Jul 25, 2011

Juan Williams's account of his NPR ouster hits bookstores today

Fox News analyst Juan Williams is back in the news -- promoting his new book Muzzled: The Assault on Honest Debate, which tells his version of events that led to his abrupt dismissal as an NPR analyst last October.

Former NPR Ombudsman Alicia Shepard, whose tenure of as the listeners' representative at NPR coincided with a heavy volume of complaints about Williams's dual news analyst roles at Fox News and NPR, has written two pieces reacting to Muzzled, which hit booksellers' stands on July 26.

On, Shepard fact-checks Williams's one-sided account of his increasingly tenuous relationship with NPR brass. In the book, Williams plays the victim card by taking no responsibility for his gradually on-air diminished role, Shepard writes, but she agrees with his assertions that NPR selectively applied its ethics code to him.

In a Washington Post op-ed, Shepard pens an hopeful analysis of how NPR leadership responded to the controversy over Williams, and she recommends that Rupert Murdoch's News Corporation undertake a similarly painful self-examination to recover from the phone-hacking scandal.

But Shepard also takes issue with one of the central premises of Muzzled: that NPR's decision to immediately dismiss him as a news analyst exemplifies how political correctness and censorship are stifling civic discourse.

Williams "is being disingenuous in calling his contract termination a free-speech issue," Shepard asserts. "It was not because, as Williams writes, he 'did not fit their view of how a black person thinks.' It was a case of management snapping after years of warning him to be more careful. It was a fraught relationship that had outlived its usefulness, and NPR should have quietly let his contract expire rather than fire him over the phone."

Politico's July 21 feature on Muzzled gives an overview of Williams's experience at NPR, as well as his insights on the political orientation of Fox News. Reporter Keach Hagey asks the author, a veteran journalist in Washington, why he stayed with NPR so long if he was treated so badly. “I guess I was an abused kid,” Williams answered. “I just kept thinking they just made this mistake today, but it will get better.” NPR's Dana Davis Rehm responded to the piece in a letter to the editor published July 26.

In other advance promotion of Muzzled, Williams appears both on The Diane Rehm Show and O'Reilly Factor. And in an extended Q&A with National Review Online, he describes within NPR's newsroom an intolerance towards viewpoints of politically conservative African Americans. "They see any black conservative as a weirdo," he says.

PBS dishes up new food site

A preview version of the upcoming PBS Food website went online today (July 25), according to the PBS Station Products and Innovation blog. The site is aiming to "unite cooking shows, blogs and recipes from PBS and local stations across the country." First up are its two Fresh Tastes bloggers.

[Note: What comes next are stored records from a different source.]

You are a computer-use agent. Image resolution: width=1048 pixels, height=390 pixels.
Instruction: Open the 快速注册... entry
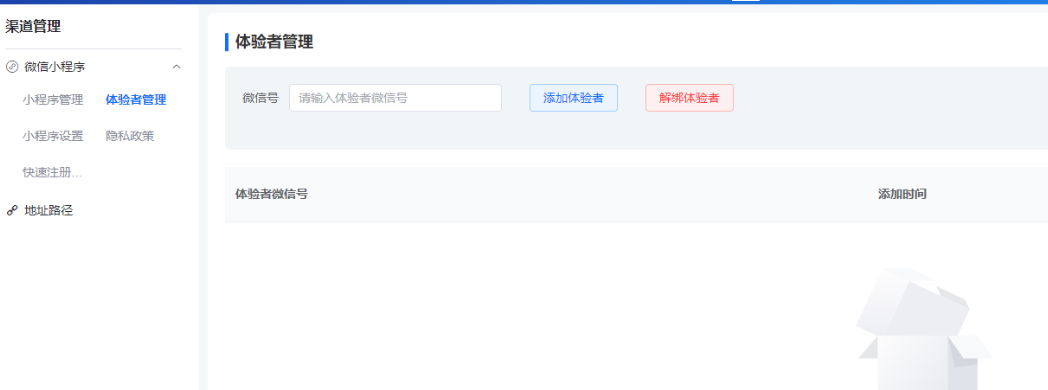(x=52, y=172)
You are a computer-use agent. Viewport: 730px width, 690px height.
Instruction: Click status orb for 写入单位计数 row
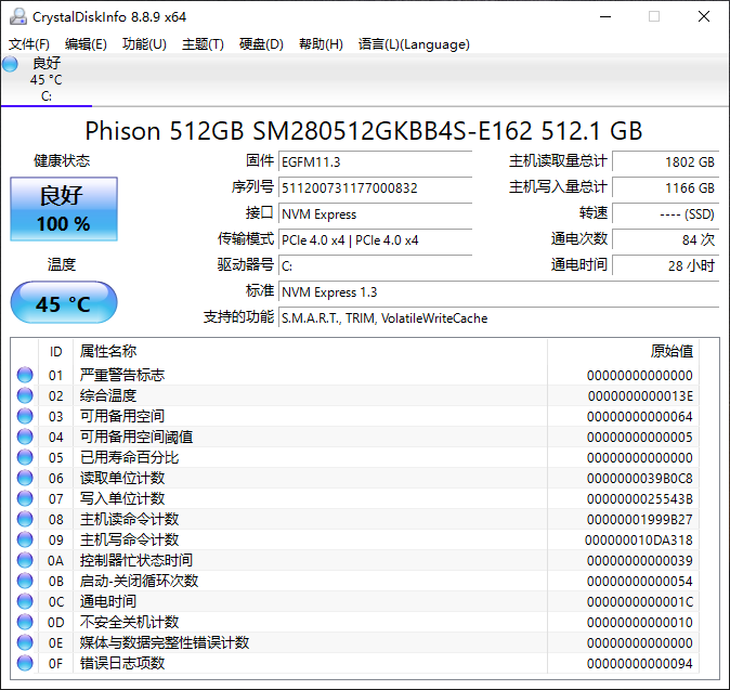[x=24, y=498]
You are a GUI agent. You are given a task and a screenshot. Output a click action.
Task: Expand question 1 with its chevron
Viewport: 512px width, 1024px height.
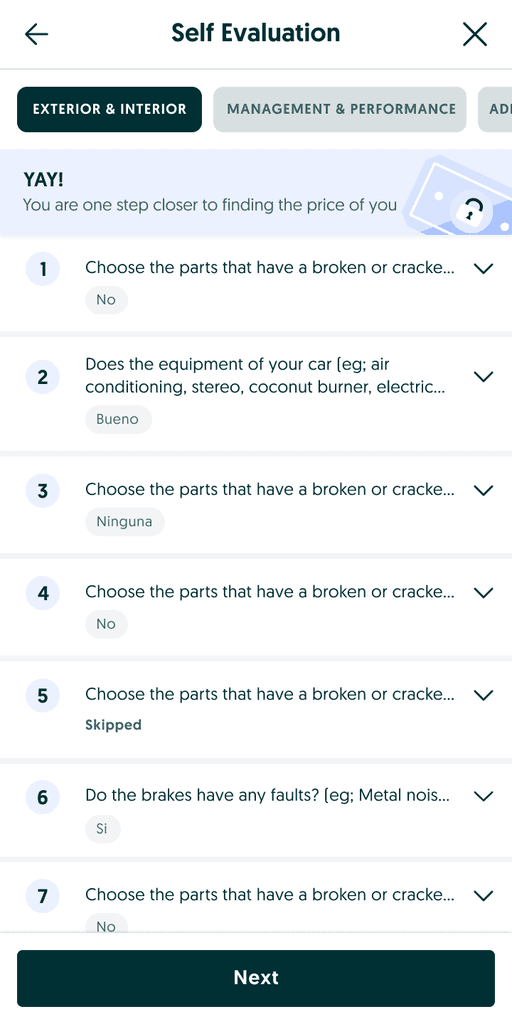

Jenna Weber graduated from Le Cordon Bleu in 2008 and has worked as a pastry chef, bread baker and freelance food editor; she also blogs at Marc Matsumoto is a food blogger and photographer at websites and, whose worked has appeared in the New York Times, Wall Street Journal and USA Today. This is the first phase of PBS Food's rollout, which will continue later this summer with the full launch.

Few pubradio licensees considering sales or mergers, survey finds

The vast majority of stations responding to the University Station Alliance's most recent economic survey reported that they're not likely to be sold or make changes in their governance structure this year.

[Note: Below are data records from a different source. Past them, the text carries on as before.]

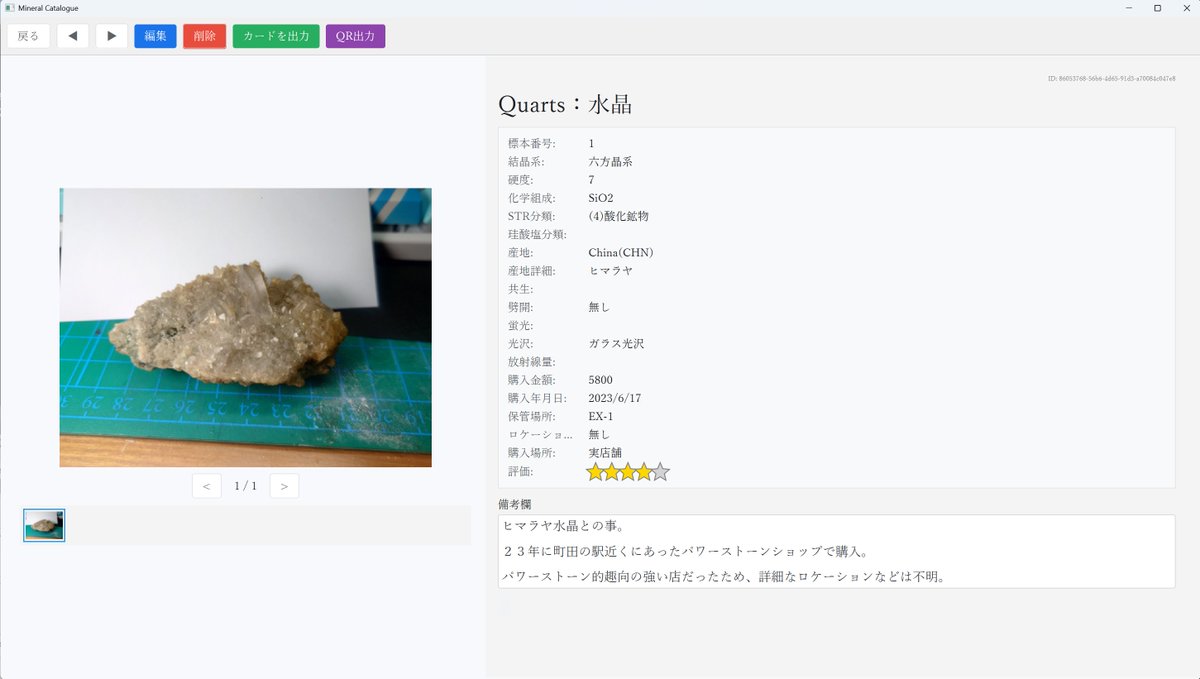
Task: Click the third star of the 評価 rating
Action: [627, 471]
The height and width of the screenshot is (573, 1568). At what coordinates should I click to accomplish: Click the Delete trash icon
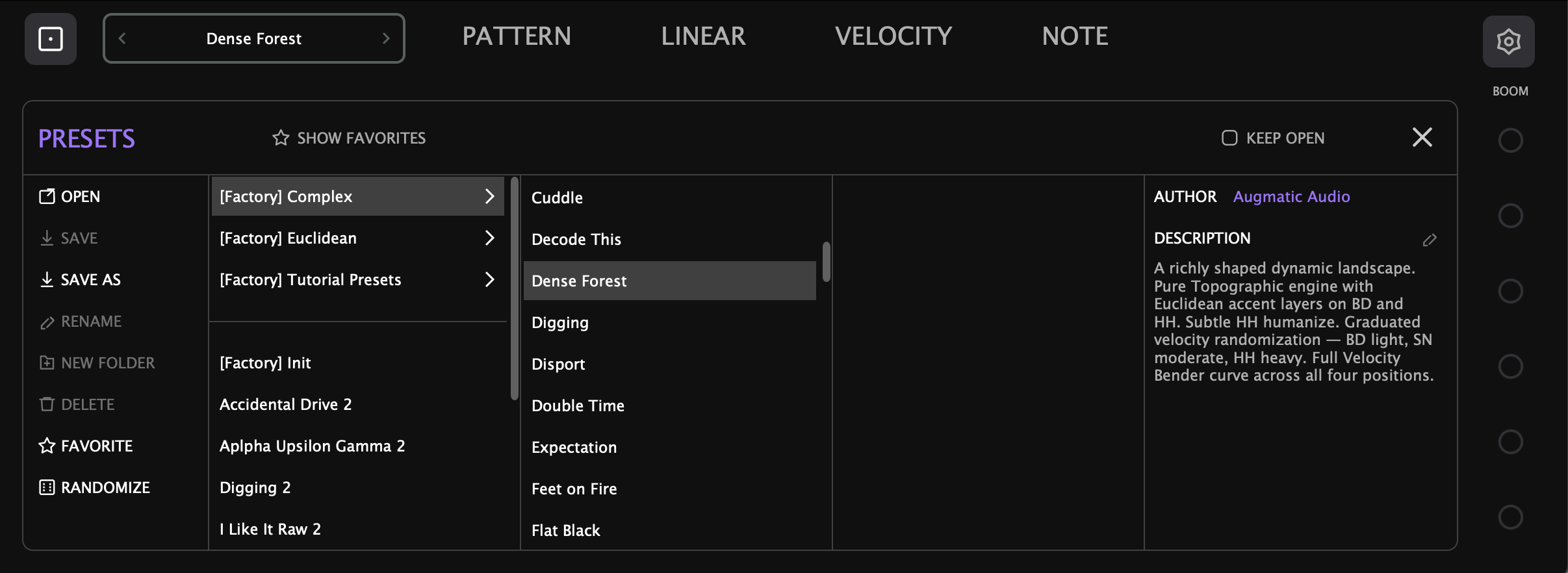point(46,404)
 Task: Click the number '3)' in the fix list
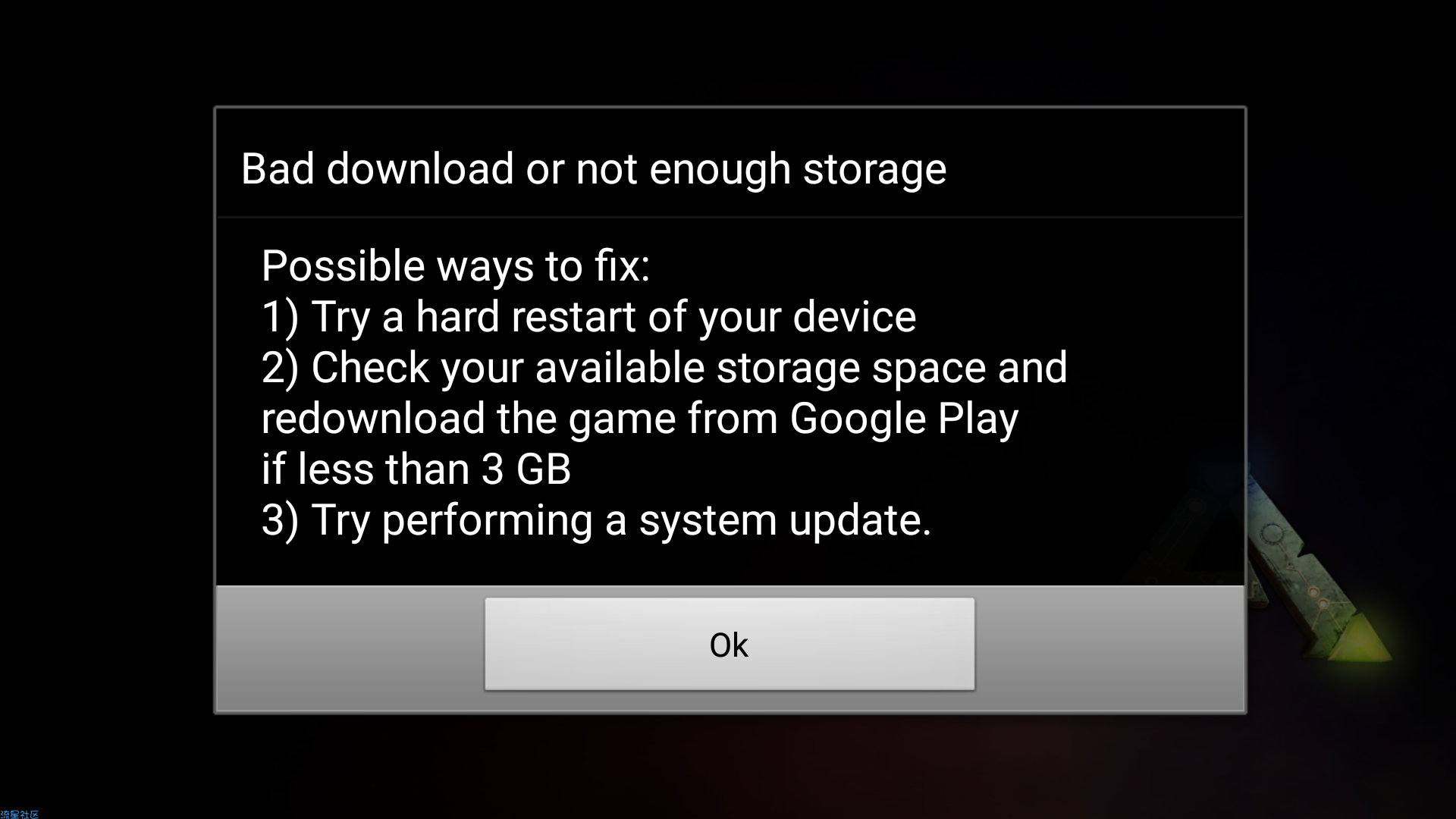[x=280, y=521]
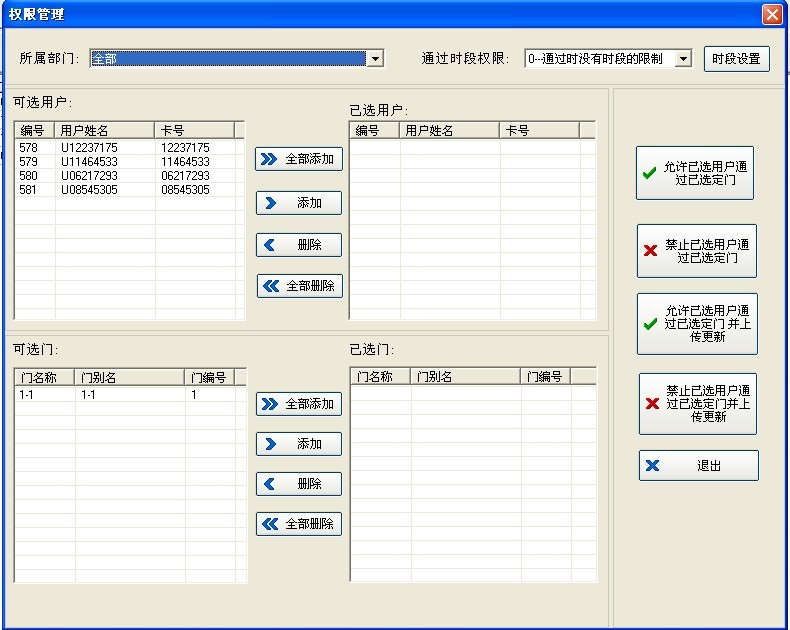Click 添加 button for available users
790x630 pixels.
coord(299,203)
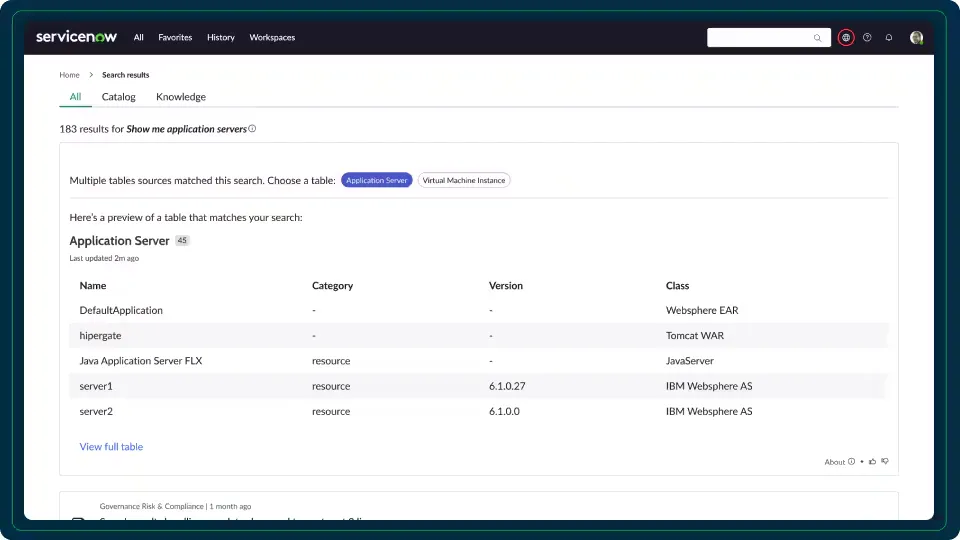Open the All menu in the header

(139, 38)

Of 141 stations responding to USA's fourth annual survey, 88.4 percent indicated that station sales or other ownership changes were not under consideration. Only a handful of stations indicated that talks of consolidation (4 percent), local management agreements (4 percent) or frequency sales (5 percent) were in the works, according to the survey. It was conducted among public radio licensees earlier this summer; a few respondents also operate public TV stations.

Almost 40 percent of stations will be receiving less direct support from their educational licensees this year, but most (72 percent) said the funding cuts have not prompted changes in their programming or public service. Fifty-nine percent of station respondents said they expect to earn more revenues from audience support; 46 percent are projecting increased underwriting sales.

USA, an affinity group for stations owned by university licensees, has published summaries of the survey findings as PDF files on its homepage.